Anlatıldı. Anladı ve küplere bindi:

– Bu hesapça ben mavi yakalı değilim ve artı-değer üretmiyorum öyle mi ?

– E öyle yani…

– Halt etmişin sen. Biz de proleteriz be… Yakanın mavisine, beyazına tükürmüşüm. Ben sanat üretiyorum, sen fikir üretiyorsun. Nemiz eksik işçiden ?

Tabii kavga çıktı. Hiç konuşmadan ha bire şarap içilen berbat bir geceydi.

*    *   *

Onun gönüllü, benim zorunlu göçmenlik yıllarımızdaydı. Berlin’de buluştuk. Yine geceler boyu şarap içtik ve yine geceler boyu konuştuk: Ritm bütün sanatların…

Frankfurt’ta benim evde buluştuk. Gözlerinin içi gülüyordu.-

– Dinle bak. Sana şiir okuyacağım. Ama bedenimi kullanarak ve ritmin ne olduğunu sana göstereceğim…

Gösterdi de…

Gömleğini, atletini sıyırdı. Çıplak bedenine güçlü yumruklar indirerek  ve asla “Ritmin piç kardeşi tempo” tutmanın kolaylığına kapılmadan Şeyh Bedrettin Destanı’nı okumaya başladı…

*   *   *

Tuncel Kurtiz öldü.

Ağlasam mı, yazsam mı ?

Bilmiyorum. Sahiden bilmiyorum.

Beni ben yapanlar”dan, beni koşulsuz ve çıkarsız destekleyip yüreklendirenlerden Tuncel Kurtiz öldü.

Siz yazıyı okuyadurun, ben anılar, bitip tükenmeyecek kadar uzun ve derin anılar arasında yapayalnız dolanmak, sizleri hiç, ama hiç ilgilendirmeyecek küçük anları hatırlayıp, yapayalnız kederlenmek, yapayalnız ve sessizce ağlamak istiyorum… 


I.Yılmaz Hakkında: Bir türlü kurtulamadım ondan, hep rüyalarımda görüyorum, bir kalabalık yerdeyim, sahnedeyim, seyirciden alkışlar alıyorum, bakıyorum arkada Yılmaz Güney oturuyor, onu görünce rolümü şaşırıyorum, birden tutuluyorum, seyirciler şaşkın, bakışlarımız kesişiyor.
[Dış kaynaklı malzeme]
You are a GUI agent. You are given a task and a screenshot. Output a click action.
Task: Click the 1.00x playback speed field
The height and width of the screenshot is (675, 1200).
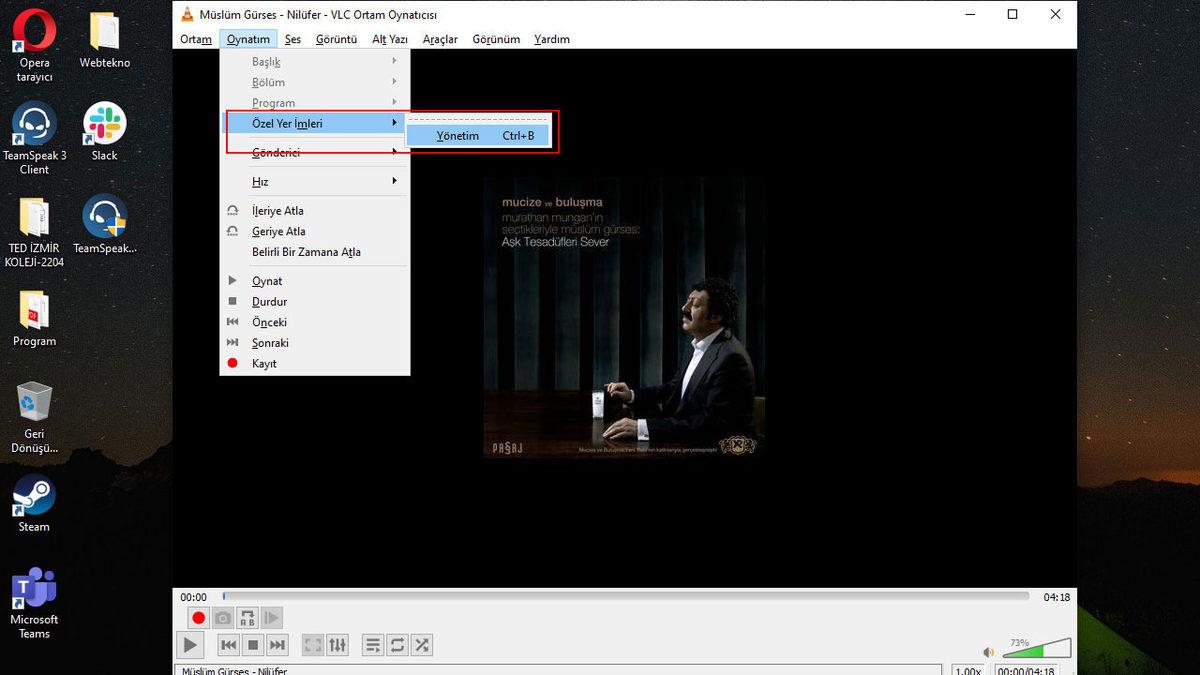(968, 670)
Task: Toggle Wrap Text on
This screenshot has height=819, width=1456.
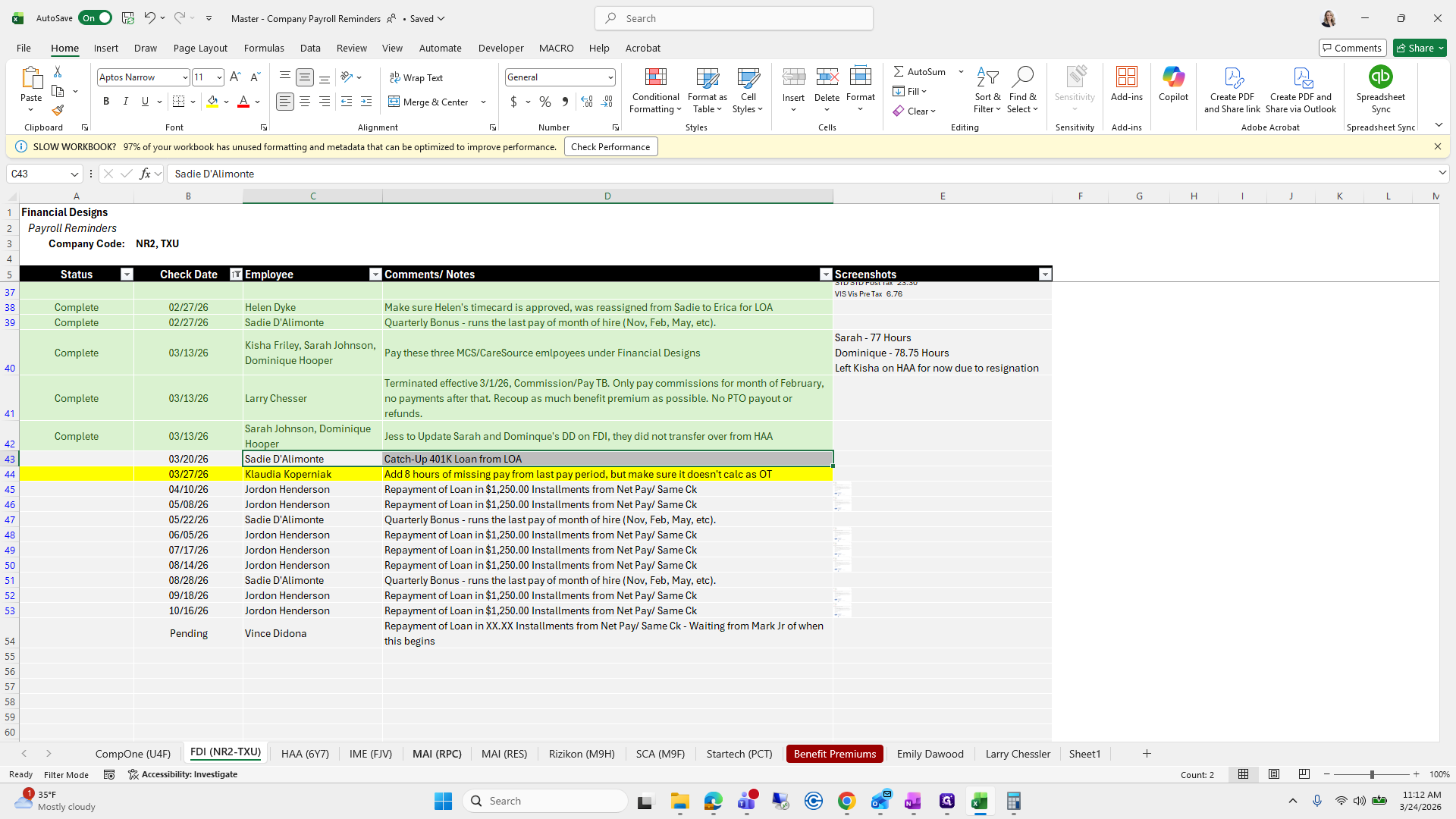Action: click(x=416, y=77)
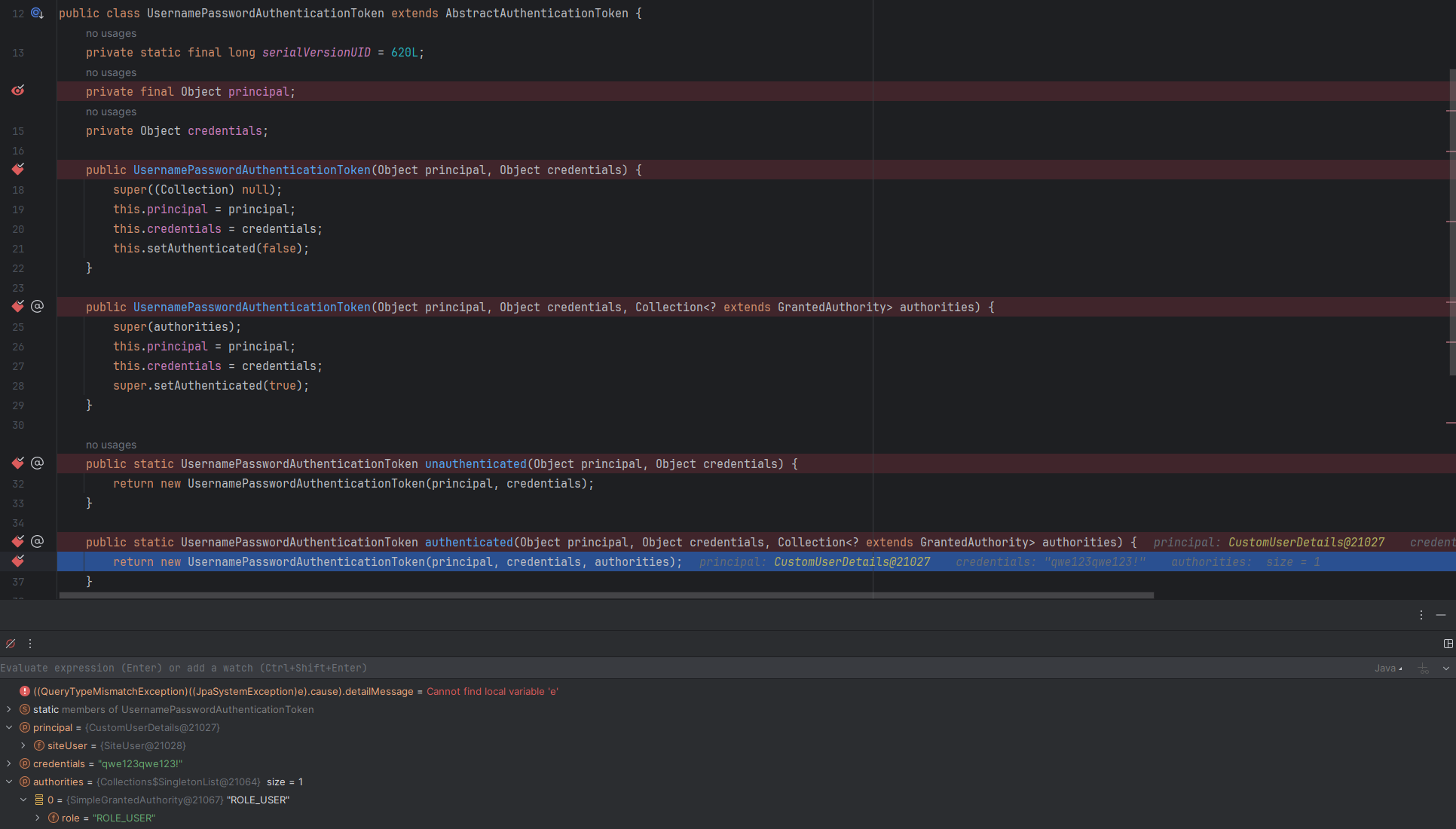Toggle breakpoint on the highlighted return statement line
The width and height of the screenshot is (1456, 829).
pyautogui.click(x=18, y=561)
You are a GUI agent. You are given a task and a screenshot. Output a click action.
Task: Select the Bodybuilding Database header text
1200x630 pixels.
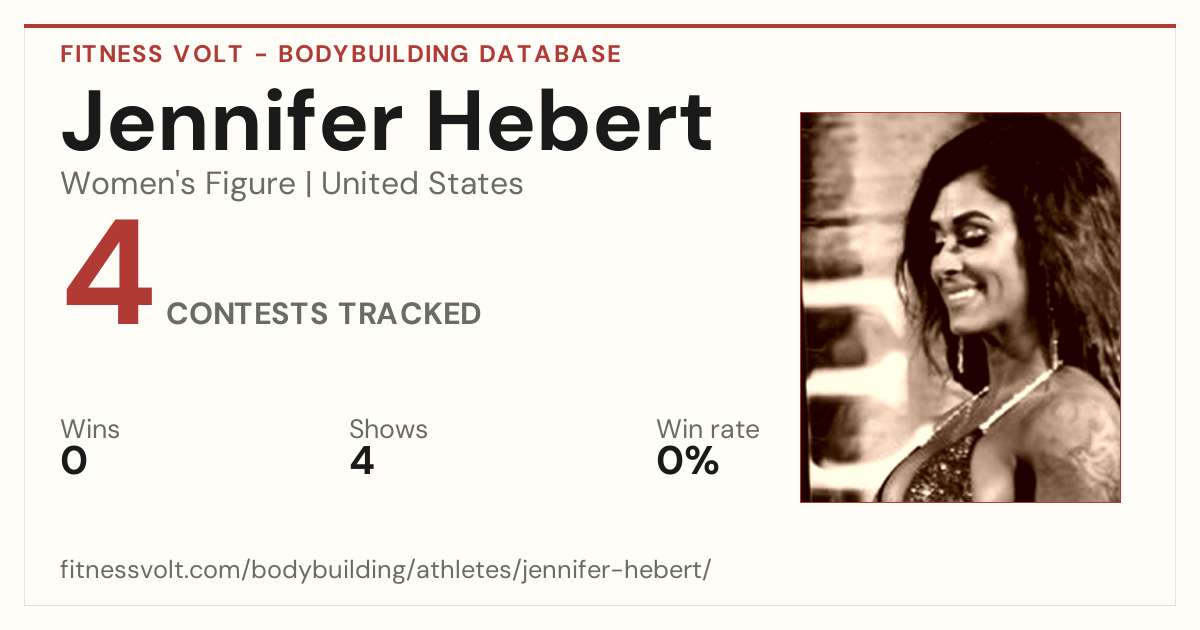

Rolü molü bırakıp diyorum ki “Yılmaz sen öldün!” “Hayır, ölmedim, yaşıyorum”, “Hayır sen öldün Yılmaz, ben de kabul edemiyorum, ama öldün işte”, gülümsüyor bana bakıyor, şaşırıyorum, seviniyorum ve ardından uyanıyorum. Bilincimin açılmasıyla içimi bir üzüntü kaplıyor.

Böyle anlatıyordu Yılmaz abiyi, üstelik bunu anlatırken Yılmaz abinin ölümünün üzerinden yirmi beş yıl geçmişti.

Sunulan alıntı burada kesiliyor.